_Dataset entries_.
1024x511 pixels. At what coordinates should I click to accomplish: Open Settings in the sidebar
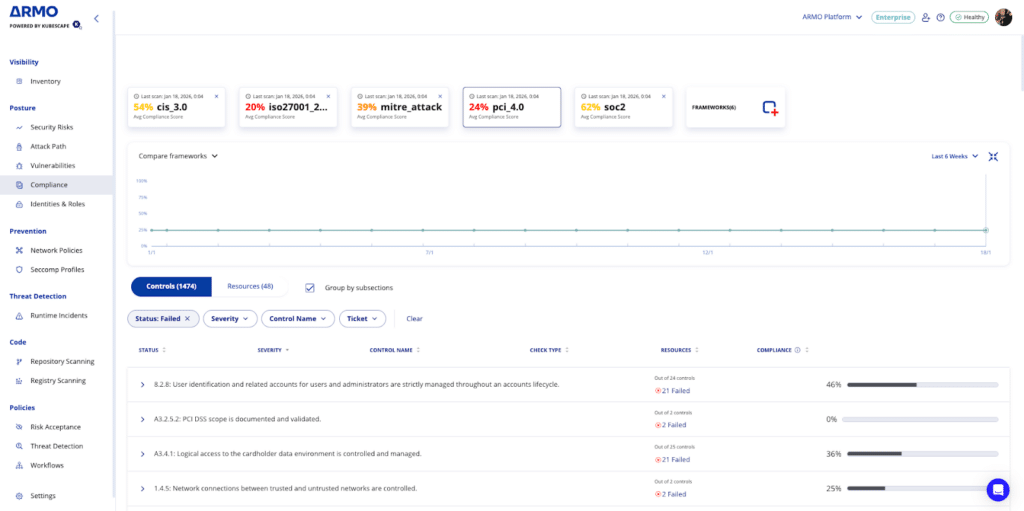43,496
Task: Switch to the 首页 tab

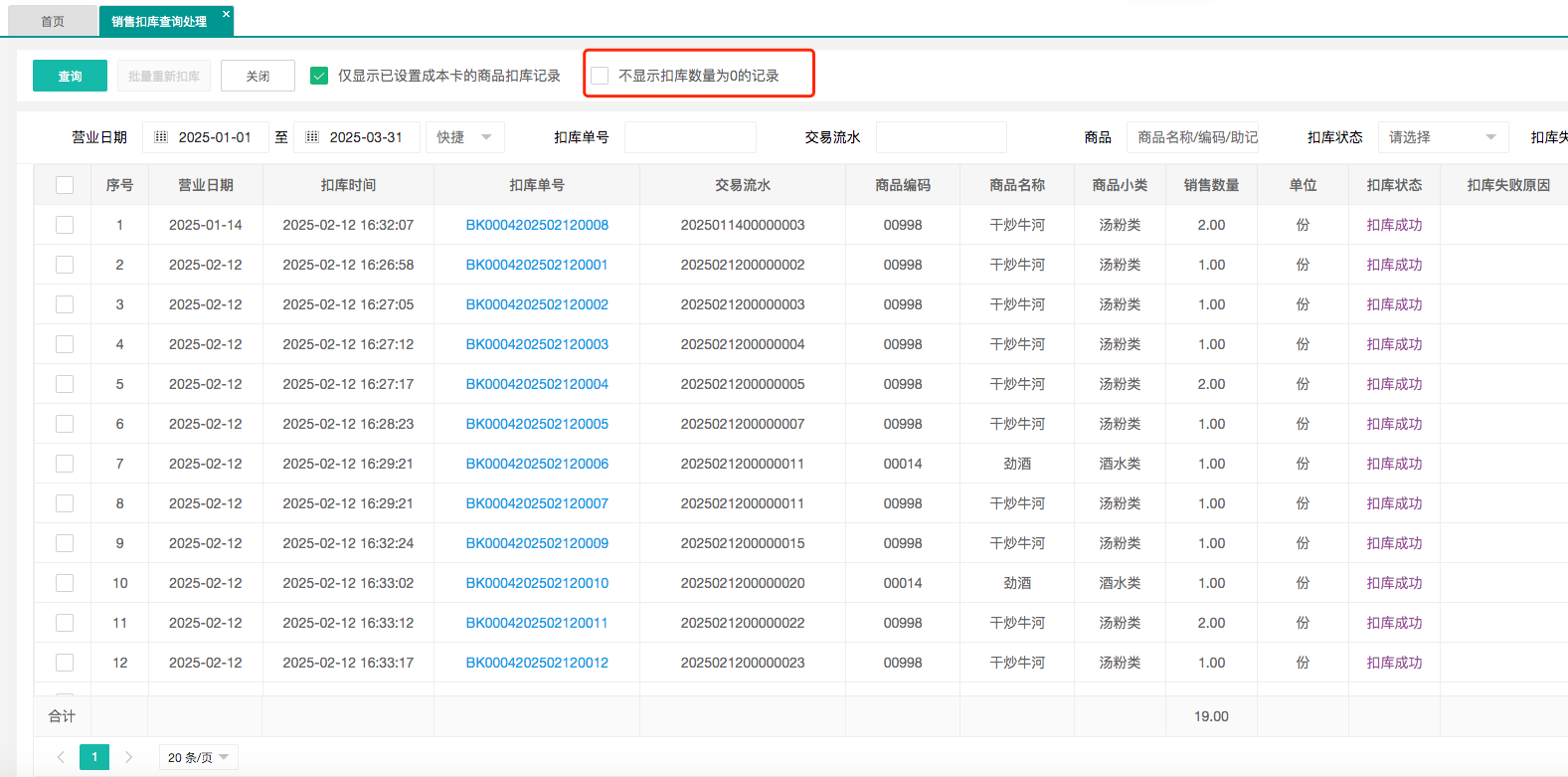Action: click(x=53, y=21)
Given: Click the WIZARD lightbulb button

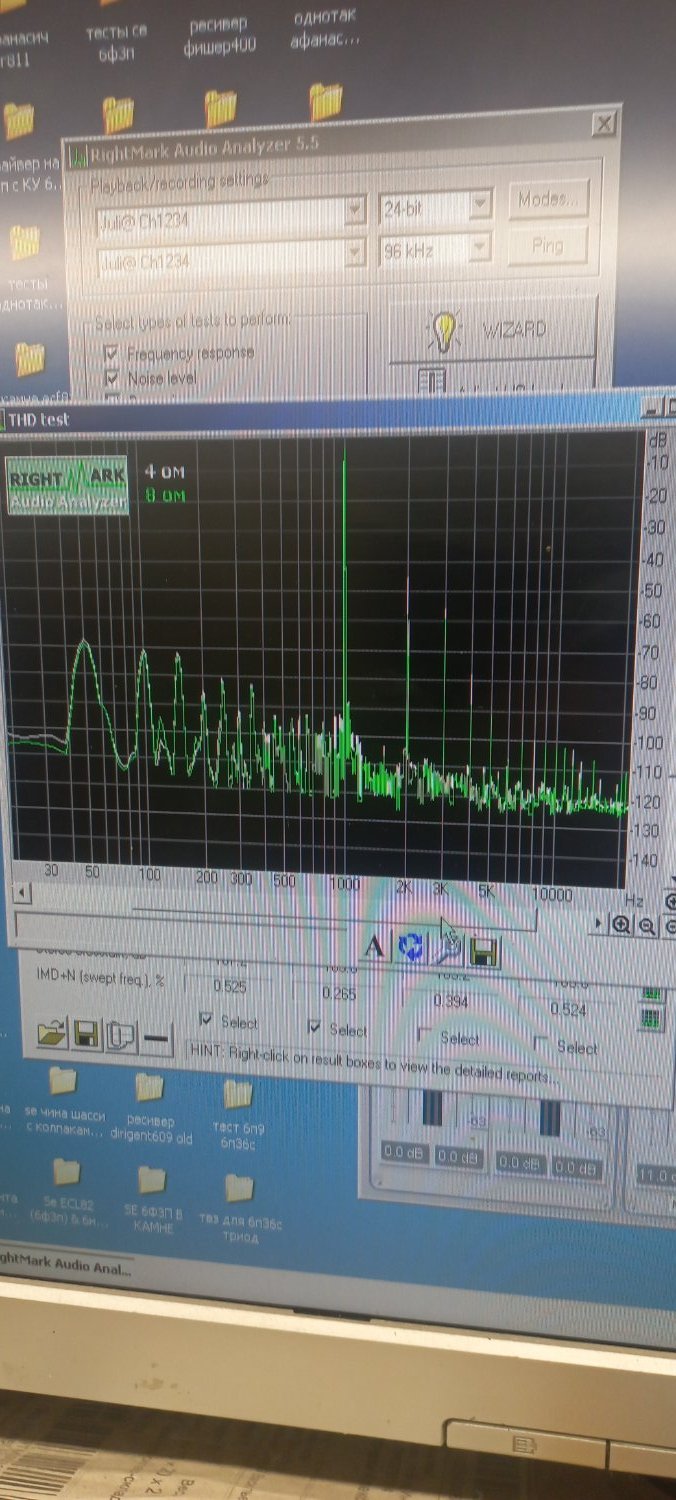Looking at the screenshot, I should (x=491, y=329).
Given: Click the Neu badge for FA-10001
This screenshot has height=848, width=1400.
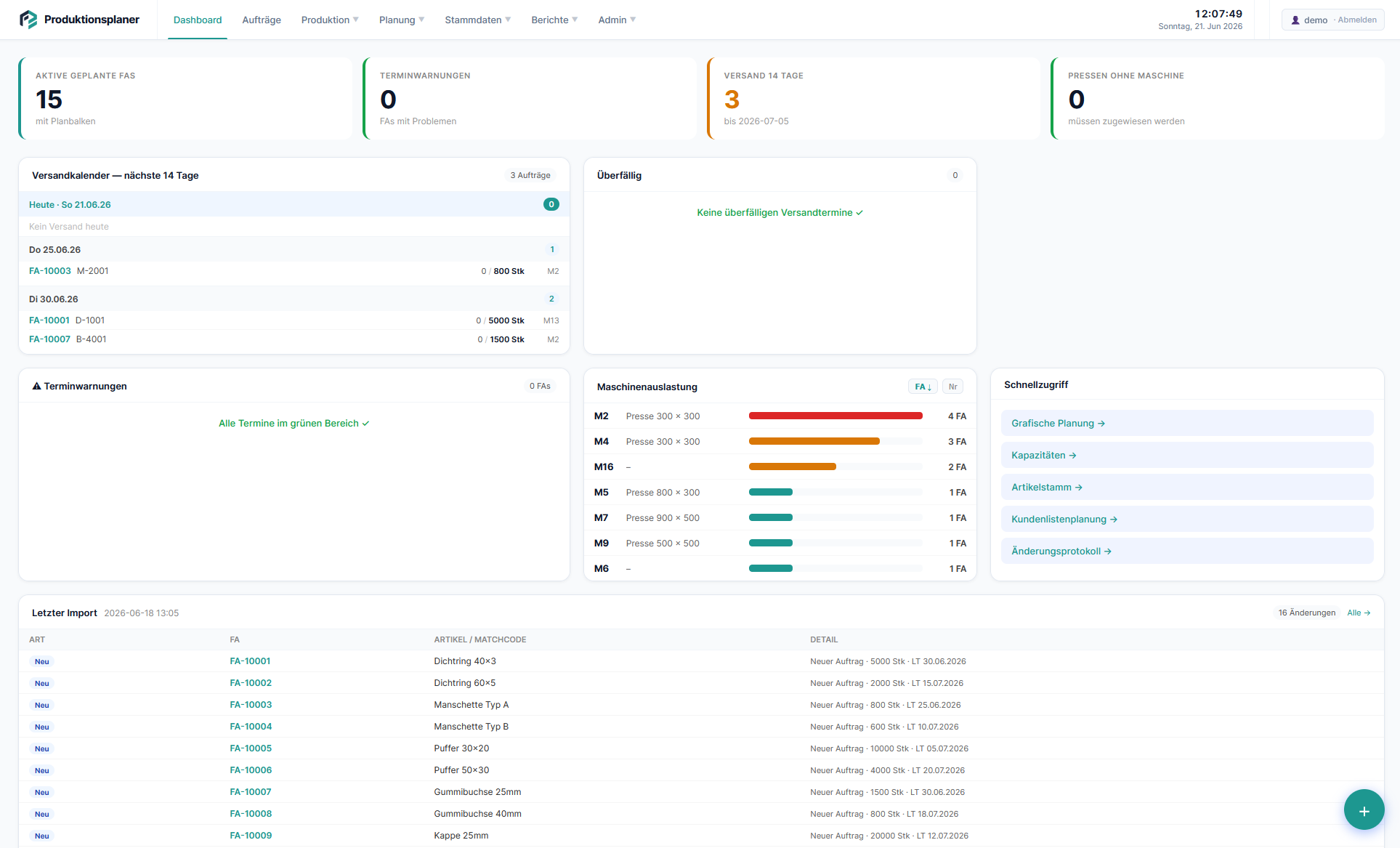Looking at the screenshot, I should pos(42,661).
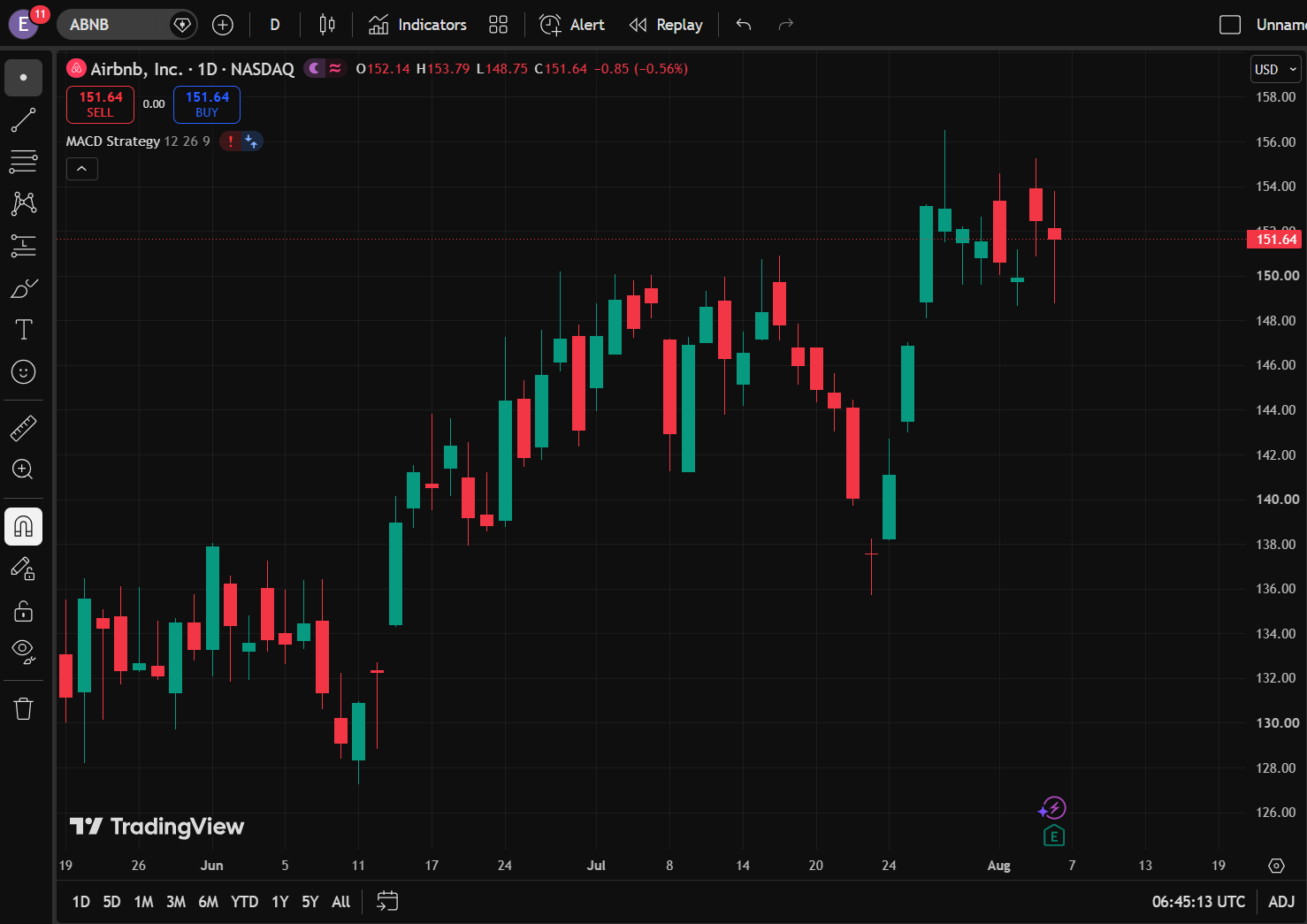This screenshot has height=924, width=1307.
Task: Open the layout grid setup
Action: pyautogui.click(x=499, y=25)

_Problem requirements_. Retype the data shown above exactly, excluding any picture it contains.

_Expected answer_.
1024x511 pixels. At what coordinates should I click to accomplish: Open Settings in the sidebar
43,496
Task: Switch to the 首页 tab

Action: click(x=53, y=21)
Given: Click the WIZARD lightbulb button

Looking at the screenshot, I should (x=491, y=329).
Given: Click the Neu badge for FA-10001
This screenshot has height=848, width=1400.
Looking at the screenshot, I should pos(42,661).
This screenshot has height=924, width=1307.
Task: Open the layout grid setup
Action: pyautogui.click(x=499, y=25)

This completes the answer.